Start of Records for the exercise

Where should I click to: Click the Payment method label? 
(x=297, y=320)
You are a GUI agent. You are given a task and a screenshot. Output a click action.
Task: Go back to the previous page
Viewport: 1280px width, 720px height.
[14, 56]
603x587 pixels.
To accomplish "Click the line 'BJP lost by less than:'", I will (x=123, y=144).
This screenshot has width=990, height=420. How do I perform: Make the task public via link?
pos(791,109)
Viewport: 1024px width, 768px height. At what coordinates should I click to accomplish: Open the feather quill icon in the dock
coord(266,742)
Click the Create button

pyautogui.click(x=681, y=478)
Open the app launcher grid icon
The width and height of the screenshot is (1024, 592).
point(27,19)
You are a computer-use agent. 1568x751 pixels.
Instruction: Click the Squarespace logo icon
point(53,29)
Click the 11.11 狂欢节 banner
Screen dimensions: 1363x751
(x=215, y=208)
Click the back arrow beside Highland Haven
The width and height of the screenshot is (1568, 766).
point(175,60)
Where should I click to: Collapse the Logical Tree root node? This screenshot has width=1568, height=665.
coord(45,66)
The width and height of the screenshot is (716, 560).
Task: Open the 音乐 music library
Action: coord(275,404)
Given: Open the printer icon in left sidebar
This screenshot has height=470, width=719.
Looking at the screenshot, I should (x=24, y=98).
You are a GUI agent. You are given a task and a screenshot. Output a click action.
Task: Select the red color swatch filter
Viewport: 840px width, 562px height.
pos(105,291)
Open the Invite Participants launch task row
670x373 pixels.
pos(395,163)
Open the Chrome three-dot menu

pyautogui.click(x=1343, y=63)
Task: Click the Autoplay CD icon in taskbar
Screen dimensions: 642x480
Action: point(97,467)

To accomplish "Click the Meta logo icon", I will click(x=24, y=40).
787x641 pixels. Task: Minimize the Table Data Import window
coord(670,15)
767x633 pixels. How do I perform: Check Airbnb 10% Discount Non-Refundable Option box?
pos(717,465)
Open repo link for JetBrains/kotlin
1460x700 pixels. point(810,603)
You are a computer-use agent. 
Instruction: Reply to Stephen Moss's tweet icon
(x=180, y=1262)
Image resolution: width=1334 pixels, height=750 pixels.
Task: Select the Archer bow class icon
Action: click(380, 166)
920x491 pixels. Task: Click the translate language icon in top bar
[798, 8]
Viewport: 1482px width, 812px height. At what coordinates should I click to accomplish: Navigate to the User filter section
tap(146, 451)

End of Records for the exercise

Transcribe the data above so that every line matches exactly.

Where should I click to: Click the Payment method label? 
(x=297, y=320)
You are a GUI agent. You are given a task and a screenshot. Output a click action.
Task: Go back to the previous page
Viewport: 1280px width, 720px height.
[14, 56]
603x587 pixels.
To accomplish "Click the line 'BJP lost by less than:'", I will (x=123, y=144).
This screenshot has width=990, height=420. How do I perform: Make the task public via link?
pos(791,109)
Viewport: 1024px width, 768px height. At what coordinates should I click to accomplish: Open the feather quill icon in the dock
coord(266,742)
Click the Create button

pyautogui.click(x=681, y=478)
Open the app launcher grid icon
The width and height of the screenshot is (1024, 592).
point(27,19)
You are a computer-use agent. 1568x751 pixels.
Instruction: Click the Squarespace logo icon
point(53,29)
Click the 11.11 狂欢节 banner
Screen dimensions: 1363x751
(x=215, y=208)
Click the back arrow beside Highland Haven
The width and height of the screenshot is (1568, 766).
point(175,60)
Where should I click to: Collapse the Logical Tree root node? This screenshot has width=1568, height=665.
coord(45,66)
The width and height of the screenshot is (716, 560).
Task: Open the 音乐 music library
Action: coord(275,404)
Given: Open the printer icon in left sidebar
This screenshot has height=470, width=719.
Looking at the screenshot, I should (x=24, y=98).
You are a GUI agent. You are given a task and a screenshot. Output a click action.
Task: Select the red color swatch filter
Viewport: 840px width, 562px height.
pos(105,291)
Open the Invite Participants launch task row
670x373 pixels.
pos(395,163)
Open the Chrome three-dot menu

pyautogui.click(x=1343, y=63)
Task: Click the Autoplay CD icon in taskbar
Screen dimensions: 642x480
Action: point(97,467)

To accomplish "Click the Meta logo icon", I will click(x=24, y=40).
787x641 pixels. Task: Minimize the Table Data Import window
coord(670,15)
767x633 pixels. How do I perform: Check Airbnb 10% Discount Non-Refundable Option box?
pos(717,465)
Open repo link for JetBrains/kotlin
1460x700 pixels. point(810,603)
You are a computer-use agent. 
Instruction: Reply to Stephen Moss's tweet icon
(x=180, y=1262)
Image resolution: width=1334 pixels, height=750 pixels.
Task: Select the Archer bow class icon
Action: click(380, 166)
920x491 pixels. Task: Click the translate language icon in top bar
[798, 8]
Viewport: 1482px width, 812px height. At what coordinates should I click to accomplish: Navigate to the User filter section
tap(146, 451)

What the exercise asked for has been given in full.